:: WHAT TO DO ::
Look below for the line containing "Great Stuff (953, 1448)" and the line containing "Cannabis (943, 1691)"; repeat exactly those two lines and all lines between them, and nothing else.

### RECORDS TO USE

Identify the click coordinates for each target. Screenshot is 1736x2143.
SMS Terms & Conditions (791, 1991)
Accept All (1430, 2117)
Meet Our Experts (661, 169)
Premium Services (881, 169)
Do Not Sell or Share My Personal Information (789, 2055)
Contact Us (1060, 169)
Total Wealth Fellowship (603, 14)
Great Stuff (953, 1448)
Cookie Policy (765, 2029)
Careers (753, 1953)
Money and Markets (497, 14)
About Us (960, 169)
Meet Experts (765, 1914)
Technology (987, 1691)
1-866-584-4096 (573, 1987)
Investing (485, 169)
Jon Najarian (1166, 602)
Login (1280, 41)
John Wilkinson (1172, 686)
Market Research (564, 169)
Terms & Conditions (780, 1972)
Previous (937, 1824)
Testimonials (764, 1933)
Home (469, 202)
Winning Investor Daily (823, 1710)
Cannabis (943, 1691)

######
### RECORDS TO USE

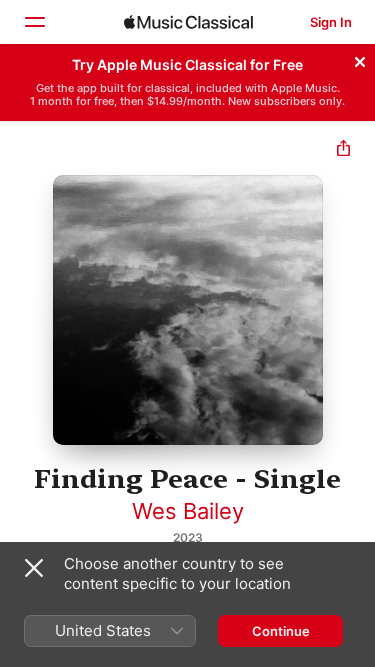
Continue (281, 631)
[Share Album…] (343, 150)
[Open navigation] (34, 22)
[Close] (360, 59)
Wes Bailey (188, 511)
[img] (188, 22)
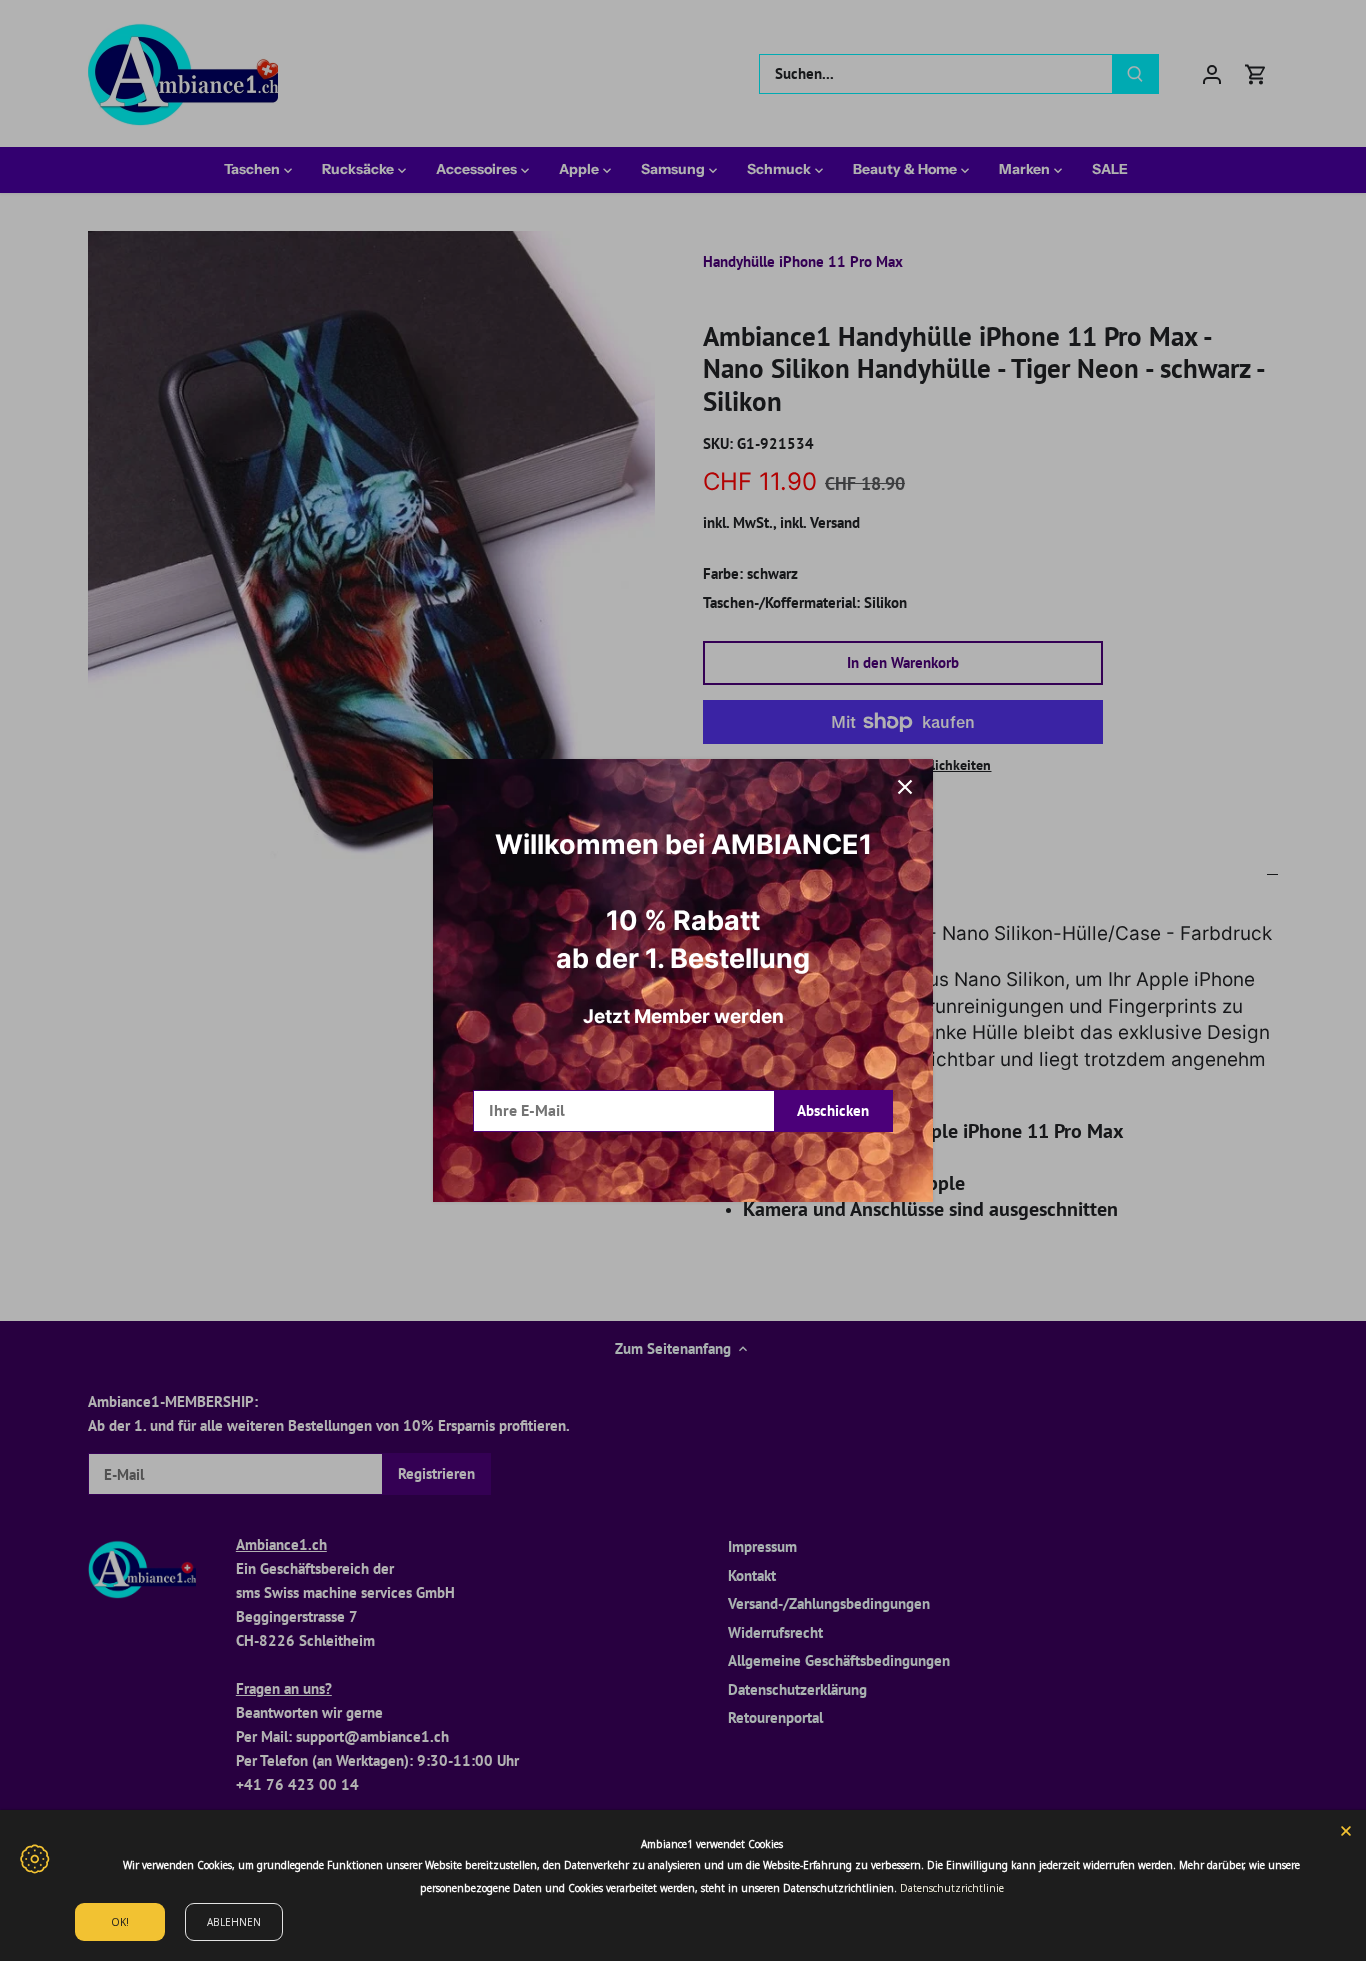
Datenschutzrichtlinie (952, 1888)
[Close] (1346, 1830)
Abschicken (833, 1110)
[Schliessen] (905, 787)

######

:: SOLUTION TO THE EXERCISE ::
Great Stuff (953, 1448)
Cookie Policy (765, 2029)
Careers (753, 1953)
Money and Markets (497, 14)
About Us (960, 169)
Meet Experts (765, 1914)
Technology (987, 1691)
1-866-584-4096 (573, 1987)
Investing (485, 169)
Jon Najarian (1166, 602)
Login (1280, 41)
John Wilkinson (1172, 686)
Market Research (564, 169)
Terms & Conditions (780, 1972)
Previous (937, 1824)
Testimonials (764, 1933)
Home (469, 202)
Winning Investor Daily (823, 1710)
Cannabis (943, 1691)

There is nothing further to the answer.